Task to complete
Only the lines from the one holding "[Toggle Menu] (18, 52)" to the final line of the material below belong in the answer, transcribed exactly.

(Data shown Opens)

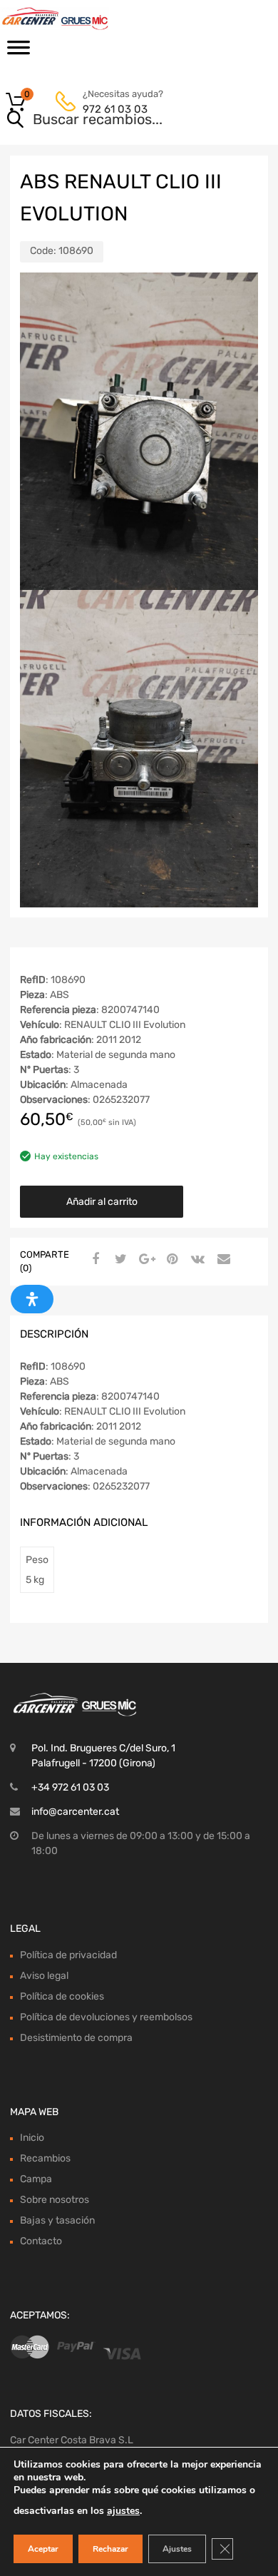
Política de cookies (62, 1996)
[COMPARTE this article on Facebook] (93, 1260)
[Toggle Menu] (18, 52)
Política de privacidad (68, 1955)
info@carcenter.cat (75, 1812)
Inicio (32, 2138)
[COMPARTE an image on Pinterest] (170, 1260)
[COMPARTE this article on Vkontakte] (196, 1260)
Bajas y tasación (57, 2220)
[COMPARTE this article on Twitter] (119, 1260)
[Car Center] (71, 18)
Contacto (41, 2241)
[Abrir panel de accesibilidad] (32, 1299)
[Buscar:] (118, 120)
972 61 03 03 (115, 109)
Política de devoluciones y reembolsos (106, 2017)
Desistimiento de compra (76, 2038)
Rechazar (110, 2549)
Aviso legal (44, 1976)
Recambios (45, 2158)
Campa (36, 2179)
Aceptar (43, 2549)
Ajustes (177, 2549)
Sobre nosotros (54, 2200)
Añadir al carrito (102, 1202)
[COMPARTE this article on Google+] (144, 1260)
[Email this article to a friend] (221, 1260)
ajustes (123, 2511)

(Data shown Closes)

Response to the exercise
[Toggle Menu] (18, 52)
Política de privacidad (68, 1955)
info@carcenter.cat (75, 1812)
Inicio (32, 2138)
[COMPARTE an image on Pinterest] (170, 1260)
[COMPARTE this article on Vkontakte] (196, 1260)
Bajas y tasación (57, 2220)
[COMPARTE this article on Twitter] (119, 1260)
[Car Center] (71, 18)
Contacto (41, 2241)
[Abrir panel de accesibilidad] (32, 1299)
[Buscar:] (118, 120)
972 61 03 03 (115, 109)
Política de devoluciones y reembolsos (106, 2017)
Desistimiento de compra (76, 2038)
Rechazar (110, 2549)
Aviso legal (44, 1976)
Recambios (45, 2158)
Campa (36, 2179)
Aceptar (43, 2549)
Ajustes (177, 2549)
Sobre nosotros (54, 2200)
Añadir al carrito (102, 1202)
[COMPARTE this article on Google+] (144, 1260)
[Email this article to a friend] (221, 1260)
ajustes (123, 2511)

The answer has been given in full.